Russland hatte auch Interesse an der Einführung von DAB+, doch hiergegen sprachen mehrere Faktoren. Die Frequenzen im OIRT- und im UKW-Band sind niedriger und erzielen daher eine bessere Reichweite in der Fläche. Die bisherige UKW-Struktur lässt sich zudem besser in der digitalen Technologie abbilden. Außerdem wird das Band III, das in Europa weitgehend exklusiv für DAB+ reserviert ist, in Russland noch vom Fernsehen genutzt.

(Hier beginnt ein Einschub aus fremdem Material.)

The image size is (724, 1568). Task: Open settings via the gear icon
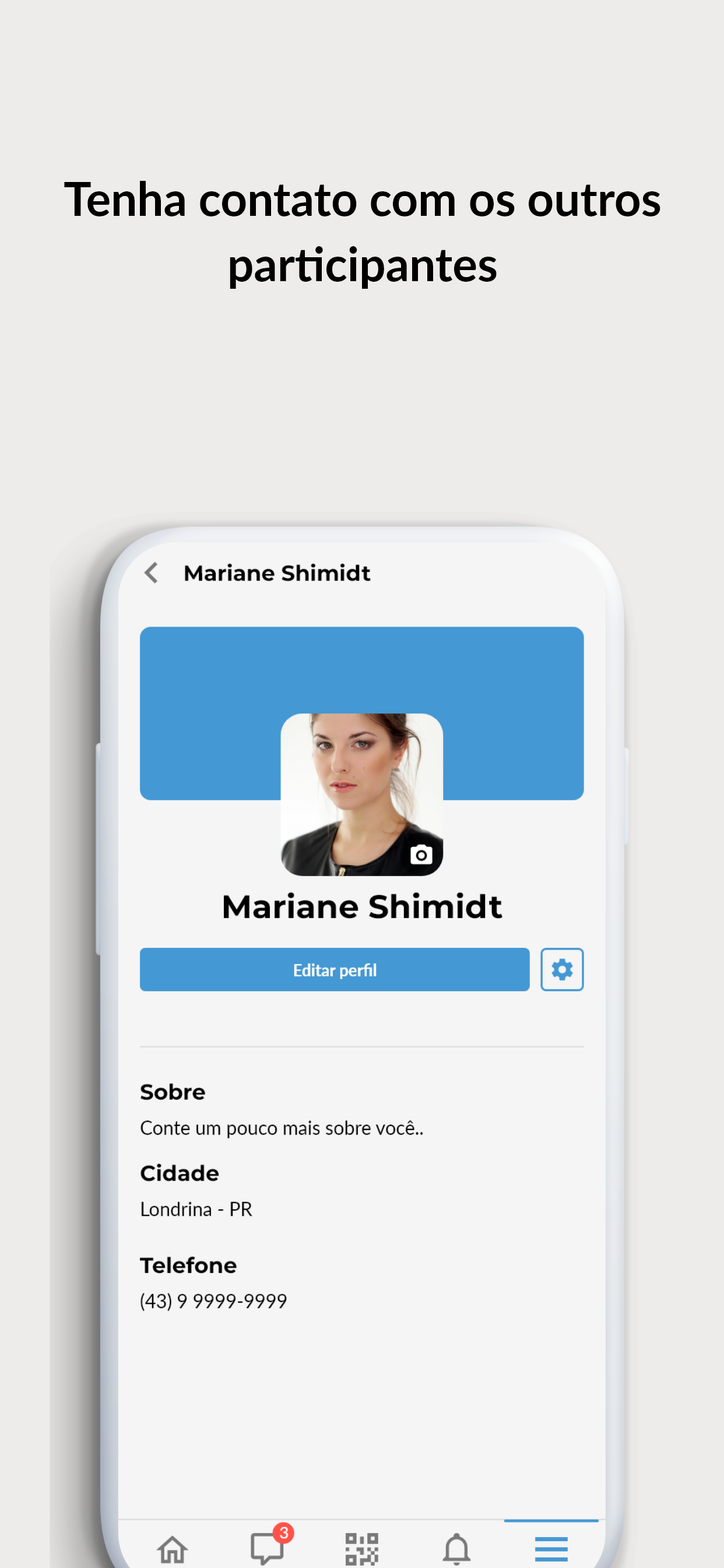coord(561,969)
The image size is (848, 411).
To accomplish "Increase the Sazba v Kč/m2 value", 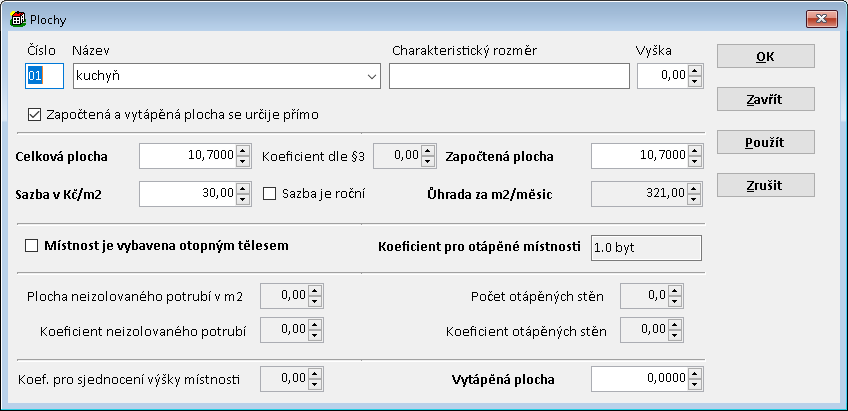I will click(243, 187).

DAB+ bleibt damit zwar das digital-terrestrische System, das in den meisten Ländern in den Einsatz kommt, aber eben nicht überall. In Nordamerika wird digitaler Hörfunk ebenfalls nicht über DAB+ verbreitet. Hier wird das auf UKW verbreitete HD Radio, das nicht mit DRM+ kompatibel ist, genutzt, während China einen eigenen digitalen Standard (CDR), ebenfalls im UKW-Band, eingeführt hat. In anderen Ländern, beispielsweise in Südafrika, laufen derzeit ebenfalls Diskussionen, welcher digitale Standard zum Zuge kommen soll.

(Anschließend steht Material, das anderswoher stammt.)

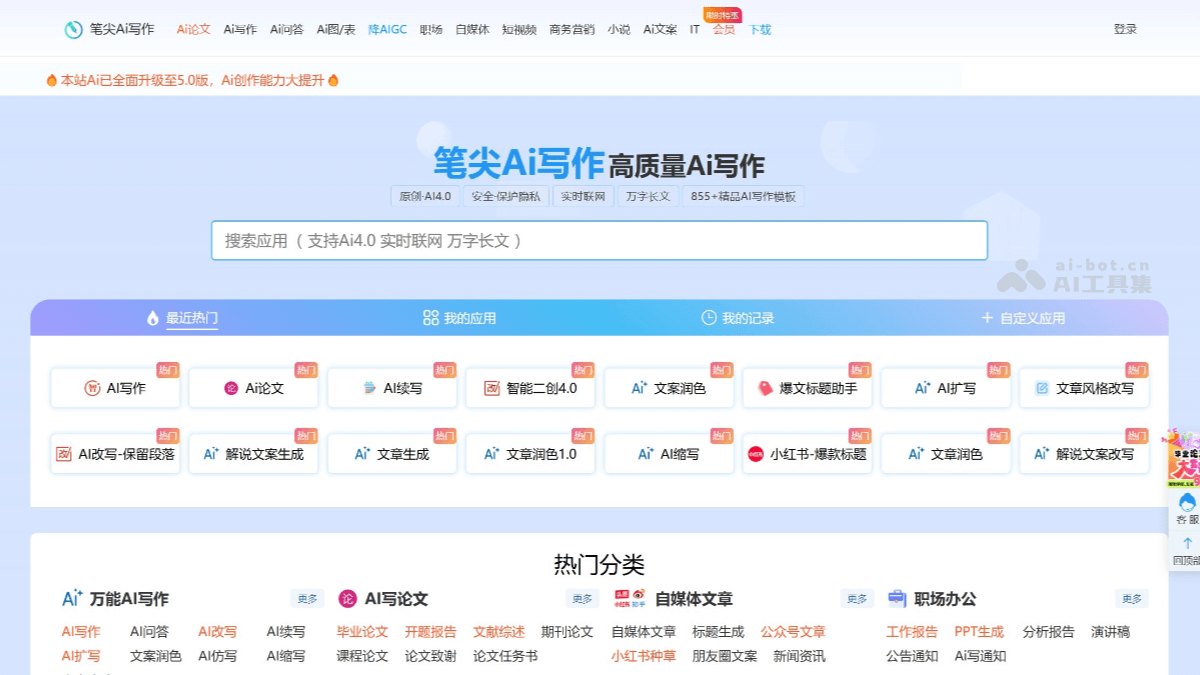
Task: Select the 文章风格改写 tool
Action: (1085, 388)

Einen Weltstandard beim digitalen Radio gibt es dennoch: die Verbreitung im Internet. Sorgt nicht Geoblocking für eine Zugangsbeschränkung gewisser Hörfunkangebote, sind IP-basierte digitale Hörfunkübertragungen in der ganzen Welt mit Smartphones, Tablets, WLAN-Radios und anderen Endgeräten zu empfangen.

Vaunet: DAB+ schon lange nicht mehr die alleinige digitale Zukunft

Der gegenüber DAB+ kritisch eingestellte Privatradioverband Vaunet warnte unterdessen nochmals vor einem politisch verordneten Wechsel der Radioübertagung von UKW auf DAB+: "Unsere Hörer empfangen digitales Radio schon lange auch mobil über Apps oder über Webradioangebote, immer häufiger auch mit ihrem Smartphone", sagt der Fachbereichsvorsitzende Radio im Vaunet, Klaus Schunk. "DAB+ ist schon lange nicht mehr die alleinige digitale Zukunft."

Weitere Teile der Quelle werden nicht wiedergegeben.